◆ Что сделать ◆
[1] В каком году, согласно фрагменту об истории звука, пастор Христиан Теге описал приближение прусских войск при Цорндорфе?
[2] Продолжите фрагмент об истории звука, начав сразу после его последнего предложения.

◆ Фрагмент текста ◆
□ □ □ □ □ □ □

История тела во многом распространилась также на историю чувств, задавая вопросы о зрении, слухе, вкусе, обонянии и осязании134. Постоянное внимание к порядкам видимого позитивно отразилось на истории звука135. Были исследованы различные звуковые ландшафты на войне и в мирное время, а также культурная кодировка звуков136. Получилась широкая палитра акустических факторов от колокольного звона и грома пушек как наиболее громких звуковых эффектов раннего Нового времени до пения во время баталии или тишины.
Протестантский пастор Христиан Теге описал при Цорндорфе в 1758 г. со стороны российской армии приближение прусских войск:
До нас долетал страшный бой прусских барабанов, но [их полевой] музыки еще не было слышно. Когда же пруссаки стали подходить ближе, мы услышали звуки гобоев, игравших известный гимн Ich bin ja, Herr, in deiner Macht! (Господи, я во власти Твоей!). Ни слова о том, что я почувствовал [при этой музыке]. Но, думаю, никому не покажется необычным, что впоследствии, в течение моей долгой жизни, эта музыка всегда возбуждала во мне самую сильную горесть.

□ □ □ □ □ □ □

◆ Исходные данные ◆

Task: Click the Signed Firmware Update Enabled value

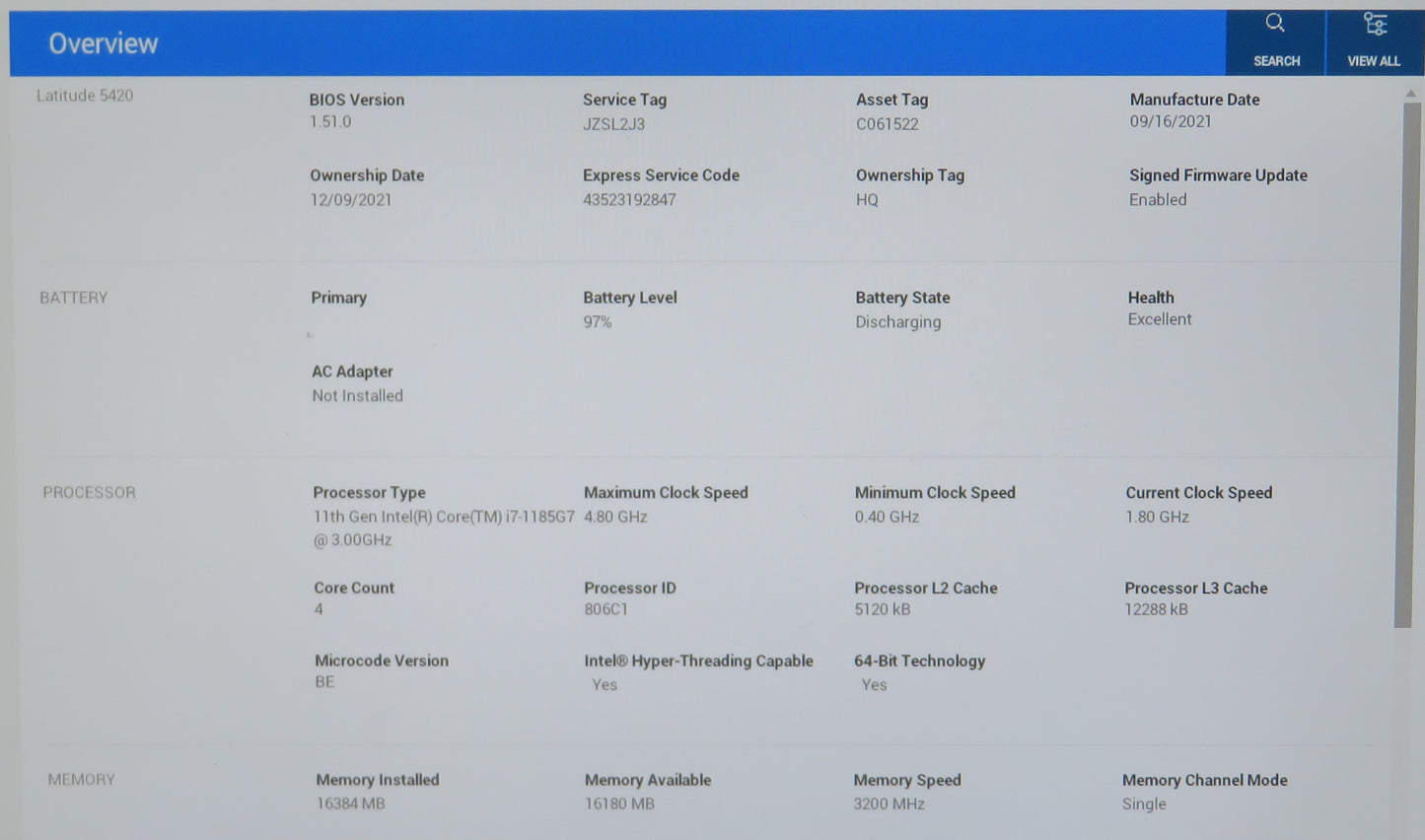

□ □ □ □ □ □ □

◆ Ответы по заданиям ◆
[1] В 1758 году.

[2]
С началом орудийной канонады звуковое поле битвы из полевой музыки превратилось в грохот баталии. Теге пишет далее:
Пока неприятель приближался шумно и торжественно, российская армия стояла так неподвижно и тихо, что казалось, там нет ни одной живой души. Но вот раздался гром прусских пушек, и я отъехал внутрь каре, спустившись в углубление. <…> Страшный рев пушек и пальба из ружей ужасно усиливались. <…> Пули беспрерывно свистели в воздухе.
Шум оглушает и постепенно наполняется криками раненых:
«Был час пополудни. Битва между тем страшно усиливалась. Мы ехали окруженные людьми, оглушаемые криком раненых и умирающих. Прусские пули достигали русских уже и здесь. Даже при нашем выезде [из каре] пуля попала в котелок казака, наделав такого звона, что я чуть не лишился чувств»137.
Шум битвы не только имел тактическое и топическое значение, но и действительно, очевидно, в большей степени, нежели оптические впечатления, оставался в памяти исторических акторов.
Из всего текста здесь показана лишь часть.